Michael Jackson’s estate and Lloyd’s of London have settled their lawsuit in which the insurer claimed it shouldn't have to pay $17.5 million on a tour cancellation policy after the singer died in June 2009.
Jackson’s estate countersued for breach of contract. Terms of the settlement are secret.
“The estate, and, I’m sure Lloyd’s, are glad the matter is resolved,” said Howard Weitzman, an attorney for the Jackson side.
Lloyd’s claimed it did not have to pay because the singer did not reveal his drug use.
Jackson died of an overdose of the anesthetic propofol administered at his home by Dr. Conrad Murray, as he was about to embark on a comeback series of concerts in London.

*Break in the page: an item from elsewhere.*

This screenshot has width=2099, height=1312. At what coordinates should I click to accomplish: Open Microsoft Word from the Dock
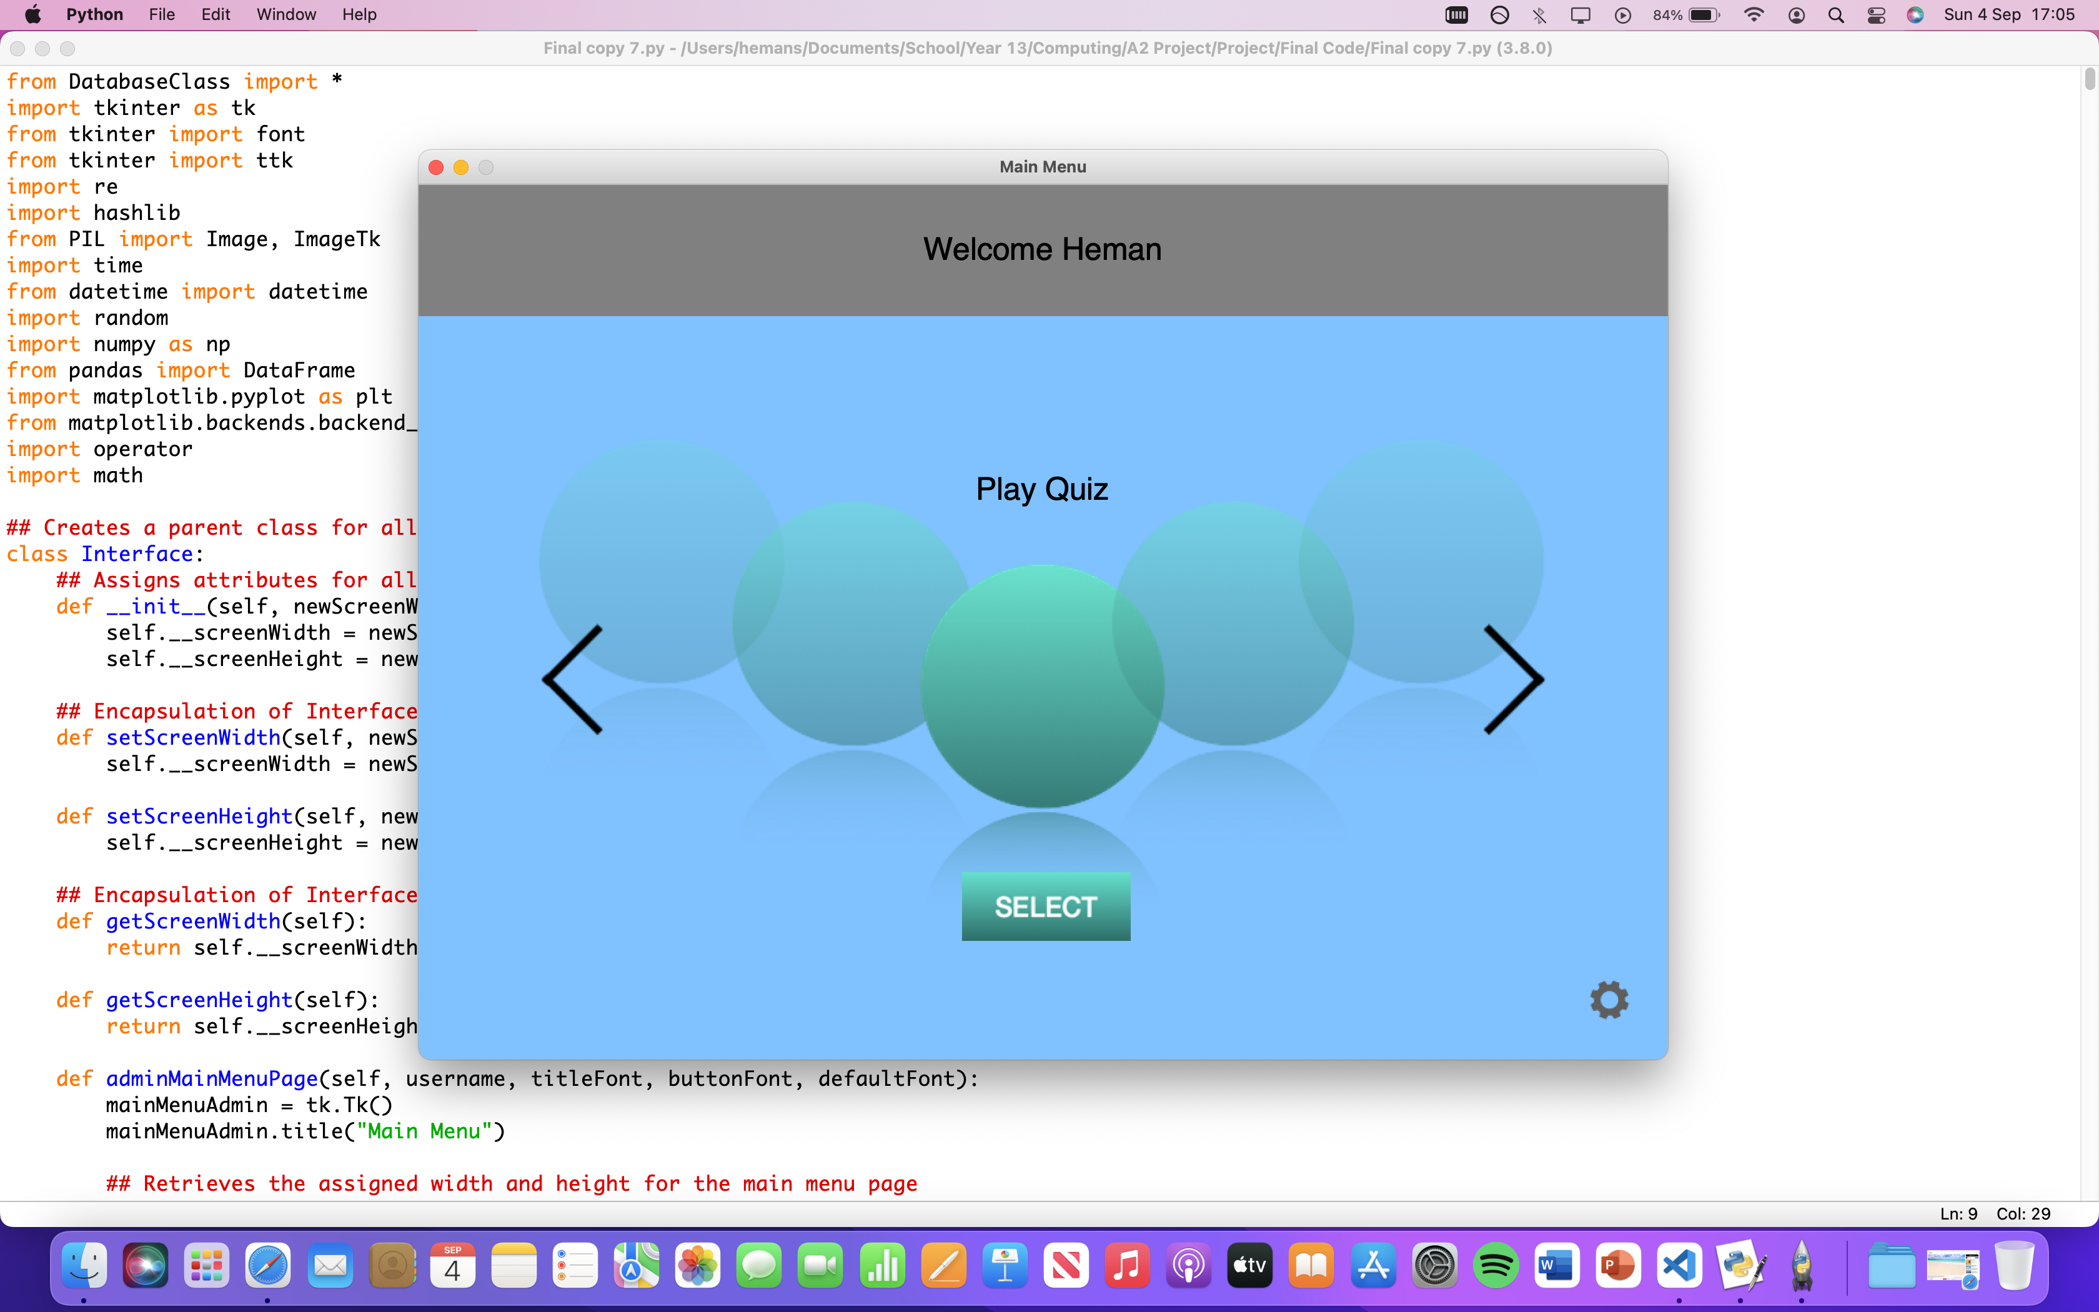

The singer’s mother and children sued concert promoter and producer AEG Live, saying the company had negligently hired and supervised Murray.
Following a five-month trial, a Superior Court jury found AEG Live not liable in Jackson’s death.
Testimony in the case showed that Jackson’s estate repaid AEG the advance of more than $30 million the company gave Jackson during rehearsals.
Jackson’s use of prescription painkillers became well known after his “Dangerous” tour came to an abrupt early end in 1993 when Elizabeth Taylor flew to Mexico City to take the singer to a rehab facility in London.
Paul Schrieffer, the attorney for Lloyd's, could not be reached for comment.